Chris has really been telling it like it is. I only wish he would start working with the ever growing 9-11 truth movement. I truly believe that exposing the truth about the false flag terror of 9-11-01 is the best opportunity we have to bring about the dramatic changes we so desperately need.
http://911speakout.org
MY TAKE on
The Liberal Class is a Corpse by Chris Hedges
I discount all that have set their path to talk about the CAUSES and not the CURES. And in the article I found just that plenty of reasons stated about the CAUSES but seemed none about the CURES.
Now what is wrong with one rattling the sword for others to use without her or him being the commander and chief?
Plenty wrong with that picture. Who in their right mind would follow anyone preaching war on one end of their spectrum of understanding yet on the far end of it telling of all the miseries that follow those who wield the swords of destruction?
May sound a bit like MUM BOO JUMBO but stay fixed and finish reading before setting in my judgment.
About 10% of our world’s population was born leaders. Out of that 1% have followed the wrong path to eternal life. Those 1% have bought off on the old Wicca life style some call it today Gaia, but in the end it is only the age old CAIN SPIRIT that inhabits those that summon it up to empower them to Kill the SONS of LIGHT.
Yes those that meet those tenets are for sure in minority but with the Age of Unrighteous mammon facing all of the worlds people those elites are in control of power, riches and seemed glory among the populations here and abroad.
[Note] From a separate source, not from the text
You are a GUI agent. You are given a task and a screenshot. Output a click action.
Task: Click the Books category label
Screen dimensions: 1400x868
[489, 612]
They set and judge who can and cannot help their agendas then kill at will all who cannot be of benefit.
And that is the CAIN SPIRIT working at will in a few hundred million while others languish in the filth and poverty seen around our planet. And the very last thing those who are languishing need is a voice screaming out at them you are a CORPSE.
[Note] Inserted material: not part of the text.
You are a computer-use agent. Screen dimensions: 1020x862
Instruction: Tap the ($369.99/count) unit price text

I suggest you be a VICTOR in that a voice of victory for that is what the Lord Jesus Christ as our KING demands. Study King David when he was on the run from being killed by Saul, he took with him whores, thieves and other sordid folks and made a habitat in the Waddi David, yet during that time he taught them how to survive in the protection racket and they survived.
And by doing so he took some of them into his Kingdom that was to come.